Why do we, when doing integrals like $\int i\cos xdx$, treat $i$ to be a constant? Is there any proof? Wolfram gives the answer simply as $i\sin x+\text{[constant]}$.
I have a confusion, because integration is just the reverse of finding derivatives, i.e, Let $f(x)$ be a function, in differentiation, we find $f'(x)$, but in integration, we find $F(x)$, where $F$ is the antiderivative of $f$. But that is in the real plane (Cartesian co-ordinates). Definition of derivatives also is defined in real plane. But then how can we do that in complex plane, when it is not defined for it.

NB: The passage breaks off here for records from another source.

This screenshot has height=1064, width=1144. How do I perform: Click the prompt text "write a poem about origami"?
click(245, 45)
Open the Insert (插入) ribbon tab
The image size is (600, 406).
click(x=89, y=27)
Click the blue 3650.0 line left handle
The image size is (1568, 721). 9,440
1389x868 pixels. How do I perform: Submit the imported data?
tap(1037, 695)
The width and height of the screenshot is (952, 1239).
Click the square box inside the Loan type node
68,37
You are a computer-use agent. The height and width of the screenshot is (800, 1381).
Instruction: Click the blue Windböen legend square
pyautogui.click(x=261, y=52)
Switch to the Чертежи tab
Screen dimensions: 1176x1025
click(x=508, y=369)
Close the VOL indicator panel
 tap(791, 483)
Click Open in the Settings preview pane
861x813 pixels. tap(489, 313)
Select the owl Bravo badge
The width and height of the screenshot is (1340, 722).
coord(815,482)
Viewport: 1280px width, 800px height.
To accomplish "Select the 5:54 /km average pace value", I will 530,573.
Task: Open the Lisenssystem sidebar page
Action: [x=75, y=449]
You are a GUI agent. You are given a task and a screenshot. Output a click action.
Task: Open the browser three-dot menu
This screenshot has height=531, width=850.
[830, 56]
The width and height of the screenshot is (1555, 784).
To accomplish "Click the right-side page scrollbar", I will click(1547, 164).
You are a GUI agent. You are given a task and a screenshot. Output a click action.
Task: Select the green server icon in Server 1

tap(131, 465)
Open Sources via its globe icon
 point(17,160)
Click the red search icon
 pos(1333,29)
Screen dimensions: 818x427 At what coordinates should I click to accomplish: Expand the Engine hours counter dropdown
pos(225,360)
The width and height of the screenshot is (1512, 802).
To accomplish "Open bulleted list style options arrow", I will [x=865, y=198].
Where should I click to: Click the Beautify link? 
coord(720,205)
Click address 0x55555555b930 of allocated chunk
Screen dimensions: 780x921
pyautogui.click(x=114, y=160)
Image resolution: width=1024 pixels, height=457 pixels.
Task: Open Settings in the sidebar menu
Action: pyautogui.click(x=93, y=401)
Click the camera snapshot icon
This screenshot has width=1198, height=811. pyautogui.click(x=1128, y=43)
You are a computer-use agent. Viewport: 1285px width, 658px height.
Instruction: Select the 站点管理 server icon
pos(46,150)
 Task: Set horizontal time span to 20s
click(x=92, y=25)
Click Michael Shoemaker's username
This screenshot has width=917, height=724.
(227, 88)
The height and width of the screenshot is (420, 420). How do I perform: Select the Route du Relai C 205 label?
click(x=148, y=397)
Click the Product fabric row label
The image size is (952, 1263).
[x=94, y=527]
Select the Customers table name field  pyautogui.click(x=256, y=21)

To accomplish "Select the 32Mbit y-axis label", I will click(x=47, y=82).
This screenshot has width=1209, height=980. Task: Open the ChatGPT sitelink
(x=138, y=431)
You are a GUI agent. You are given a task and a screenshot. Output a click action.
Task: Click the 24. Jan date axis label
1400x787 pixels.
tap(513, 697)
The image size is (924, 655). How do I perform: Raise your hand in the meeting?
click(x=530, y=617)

Am I missing something? Please clear my doubts.
Thank you in advance.
[Math] Why is treating $i$ as a constant in integration, valid
complex numbersintegration
Best Answer
One can use fancier terms, but what you want to do is to extend integration (and differentiation) from real-valued functions to complex-valued functions. It is natural to do so in a way that preserves linearity (but with linearity over $\mathbf C$ instead of $\mathbf R$).
Every complex-valued function (of a real variable $x$) can be written as $$ f(x)=g(x)+ih(x) $$ where $g$ and $h$ are real valued. Assuming that we have defined differentiation for real-valued functions only, it is natural to define $$ f'(x)=g'(x)+ih'(x). $$ A consequence is that $$ \int g(x)+ih(x)\,dx=\int g(x)\,dx+i\int h(x)\,dx. $$ Luckily, this fits very well with all rules of calculations you are familiar with, and maybe that is why it is confusing. It also fits when you do definite integrals, since also there, you can divide into real and imaginary part and do Riemann sums on each part...
Finally, your integral $\int i\cos x\,dx$ is therefore $$ \int i\cos x\,dx=i\int \cos x\,dx=i\sin x+C. $$